While more time spent on your site doesn’t necessarily translate directly to a higher conversion rate, it probably does mean that your visitor found value, has a positive impression of your brand and is more likely to return. Which, over time, increases the odds that casual visitors will convert to customers or subscribers.
There’s speculation that Google considers engagement, specifically bounce rate, in search engine result page (SERP) rankings. Matt Cutts, who heads the webspam team at Google, has said that Google does not consider bounce rate. Bounce rate data, he says, is too “noisy” to be a reliable indicator of engagement. But high-quality sites are engaging and engaging sites tend to be of higher quality, so it’s seems likely that Google is trying to crack this problem. Until they do, most of the things that engage your visitors also help with your SEO.
Things you can do to promote user engagement and make Google like you.
A 2012 eye-tracking study by the Missouri University of Science and Technology suggests that a website gets less than two-tenths of a second to make a first impression. When a visitor comes to your site for the first time, you have to let her know immediately that she’s in the right place.
- A clean, professional design establishes credibility, and helps your visitor quickly process your message.
- A compelling image or graphic leaps out and grabs user attention in those first crucial moments and communicates on a different level than text alone. Images evoke strong, immediate emotional responses.
- A succinct, clever headline communicates almost as quickly as an image, but with more precision. It’s your opportunity to let your visitor know he’s found what he was looking for and compel him to explore your content further.
With regard to SEO, the page layout algorithm improvement signaled that Google rewards sites that show content immediately, without ads and clutter at the top of the page. It’s also worth mentioning that while keyword density has lost much of its clout with Google (and can even hurt your SEO efforts if overplayed), keyword usage in headlines is still a characteristic of high-ranking sites. This according to two independent 2013 studies of search engine ranking factors: Moz’s 2013 Search Engine Ranking Factors and Searchmetrics’ SEO Ranking Factors 2013.
SEO professionals have speculated for a while that search engines would begin to factor social signals as an indicator of content quality and authority. Both the Moz and Searchmetrics studies suggest this is happening. A high number of mentions on social media (particularly Google +1s) is a characteristic strongly correlated with high search rankings. Both studies are careful to point out that correlation does not equal causation. In other words, although content with strong social signals tends to rank highly in search, that doesn’t mean its rank is the result of social media.
With regard to engagement, we’re more likely to try something if it’s recommended by a trusted friend or colleague. Because of the value we expect based on our friend’s recommendation, we’re more likely to both click the link and give that content or product a chance, even if it doesn’t immediately appeal to us,
Writing for the web has been guided by an intuitive wisdom to “Be Succinct.” The premise being that readers found on-screen text cumbersome and reading it unpleasant. Short and sweet still holds true on a certain level (Exhibit A: Twitter). However, technological advances, along with nearly two decades of acclimation to the medium, mean it’s no longer a given that your online audience prefers short content.
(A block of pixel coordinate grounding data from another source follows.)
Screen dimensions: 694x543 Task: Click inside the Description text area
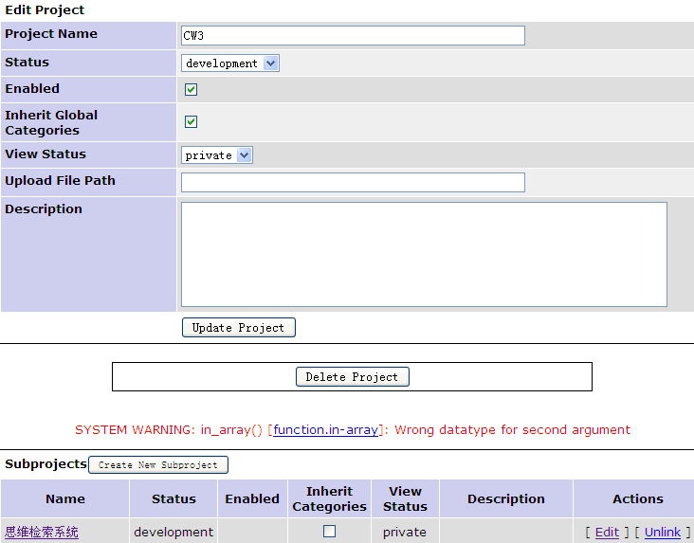424,254
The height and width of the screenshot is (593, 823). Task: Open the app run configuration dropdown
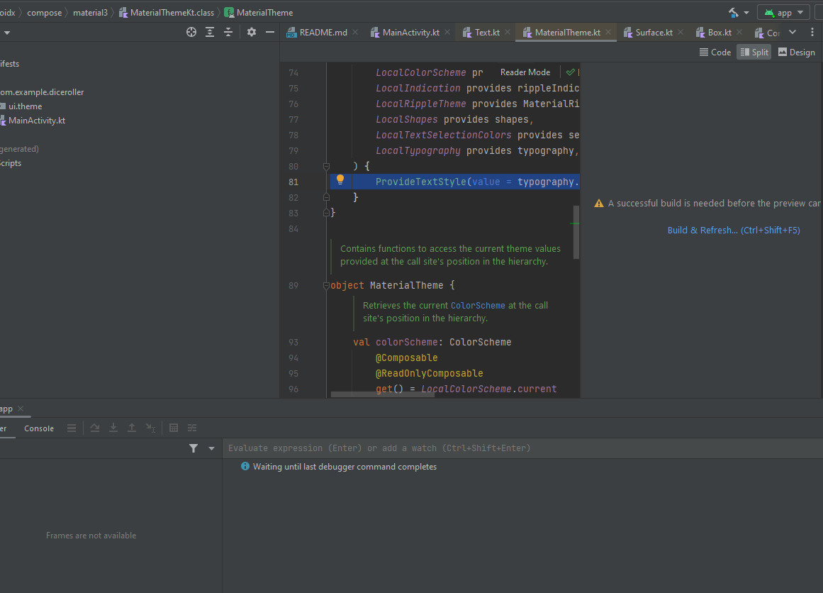coord(783,12)
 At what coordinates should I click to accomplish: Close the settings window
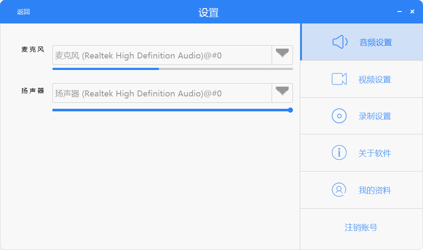point(412,12)
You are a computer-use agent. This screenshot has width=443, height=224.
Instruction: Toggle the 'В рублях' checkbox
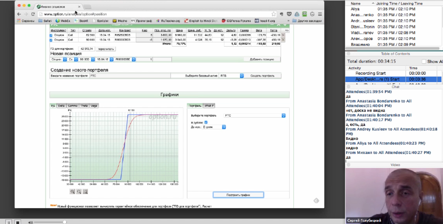206,122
Over the last couple years, products like Pocket, Instapaper and Readability and sites like Longreads and The Atavist have found success catering to the demand for long-form online writing. And the principle extends to marketing copy. Neil Patel, co-founder of Crazy Egg, tested lead generation with 488 words vs. 1,292 words on the homepage of his blog. The long-form version converted 7.6% better. A split test by UX gurus 37signals found that, compared to a condensed version, a long-form sales page increased signups 37.5%!
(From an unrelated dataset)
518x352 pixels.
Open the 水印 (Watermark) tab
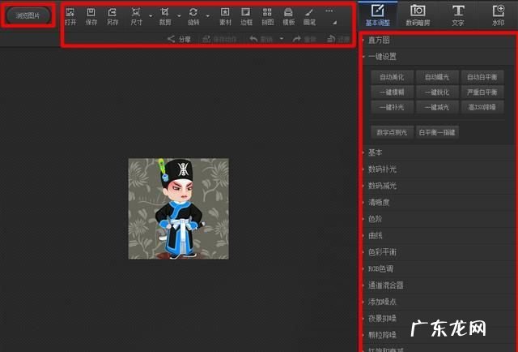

Google, too, seems to like longer content. Both the Searchmetrics study and a study by serpIQ found a positive correlation between higher word count and higher SERP ranking. Of course, this effect has limits. Your 10,000-word blog post isn’t guaranteed first position in search results. The sweet spot appears to be 500 to 1,500 words.
Break it Down
Especially important with longer texts, scannable content helps your visitors find what they came for and reduces the likelihood they’ll bounce to search elsewhere. Pages with plenty of subheadings and a sprinkling of lists are easier to digest, more visually appealing and are disproportionately represented at the top of search results.
- Use lots of headings and subheadings
- Write short paragraphs
- Highlight key phrases with bold or italic text
- Make lists
See how easy that was?
The things that improve your site’s search ranking are the same things that keep visitors coming back.
Some SEO techniques are faddish and may even be damaging in the long run (we’re looking at you, keyword density). We don’t have to guess at what Google will reward or devalue with the next update. Each tweak and refinement of the search algorithm is aimed at improving the ratio of high-value sites at the top of the results. We know what Google wants. It’s the same thing consumers of online media want.
Quality content on an appealing and functional website is a future-proof SEO strategy.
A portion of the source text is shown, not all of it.